It was as Temari was heading to the training ground for practice, that she saw him.

The kunoichi had recently modified her weapon of choice and wanted to test out the new modifications. The young genin had learned a new wind technique and was eager to hone her skills to perfection. Kankuro would usually join her but he was resting for the rest of the day in bed.

As her thoughts strayed to her brother, Temari recalled last night when Kankuro came back home quiet, with blood trailing down his leg which stained their floor.

She knew it was not a training accident, not with the way he gripped the door knob too tight or how he still clutched onto his kunai even within the safety of his own home. Kankuro did not speak while she cleaned his wound and she didn't pry. Temari could guess what happened. It was clear in the way the stench of 'demon' that clung to her brother's silence.

Temari was nowhere near the outer walls that night, so she was not aware of the incident that had occurred there, but she found out after Kankuro got over his mild shock. He gave a rough and crude description of the event: "He's gone off the rocker!" and "Batshit crazy!"

Although Gaara's bouts of blood-lust were not uncommon, Kankuro's descriptions did not sound the least bit good. Yet what surprised her was finding out their younger brother had passed out from a fever.

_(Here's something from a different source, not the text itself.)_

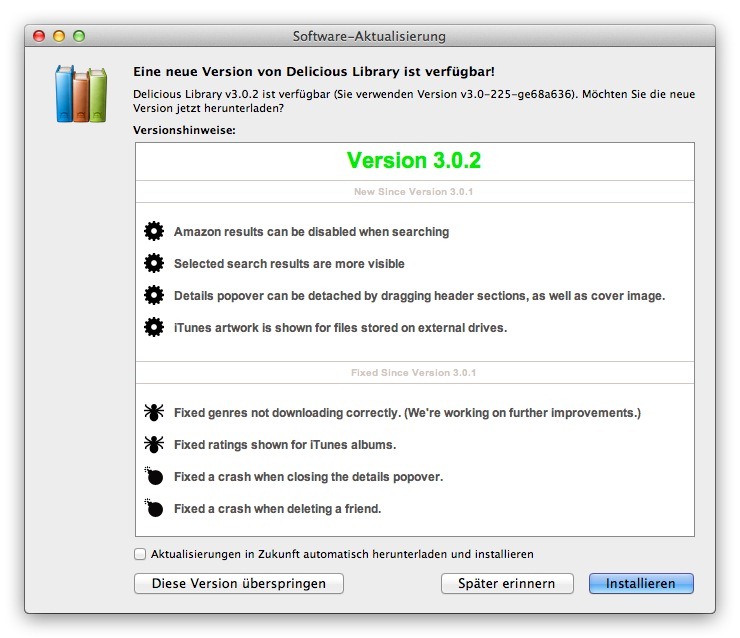Image resolution: width=740 pixels, height=638 pixels.
Task: Hit the Installieren button
Action: 641,583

Temari could not recall a time where Gaara was ever ill.

Temari jumped onto the rooftops so she could travel faster towards her destination. After travelling for a few minutes, a flash of familiar red caught her eye in the distance.

Gaara was standing on a roof top looking over the village.

His clothes were still covered with dirt and sand, and were clearly not changed since yesterday. Temari observed as Gaara gripped the railings and leaned over to look down at the people walking below. His back was towards her so she could not see his face.

But the image of his back seemed oddly expressive at that moment, the way his face wasn't.

Tight and bent forward, like he wanted to jump.

Temari knew Gaara tended to do things on his own. He was so solitary in nature, but now and then, she wondered what was going on in her little brother's mind. Was it any different to her thoughts? It must be. But it can't all be mystery. She remembered a time where he wasn't so bad - wasn't so torn in two. Or maybe she was over thinking, maybe his mind really was just a reflection of his behavior; blood thirsty, cold and apathetic.

Gaara was still for another moment, then suddenly he pushed of the railings in a single, swift movement and jumped down to the streets below him.

Temari was taken aback by the sudden movement, but without thinking, she quickly jumped down after him.

Why she was following him, she had no clue.

Perhaps the heat was making her impulsive. Maybe it was her curiosity. Maybe it was the image of Kankuro distantly watching his leg get sown back together that got her moving.

Regardless, she found herself tailing Suna's Jinchuuriki.

The blonde kunoichi stayed a few meters behind as she weaved through the streets, keeping her eyes on Gaara. She had been informed that he – much to her alarm – had been unconscious for the majority of the night, but from what she was seeing, he was well enough to walk around.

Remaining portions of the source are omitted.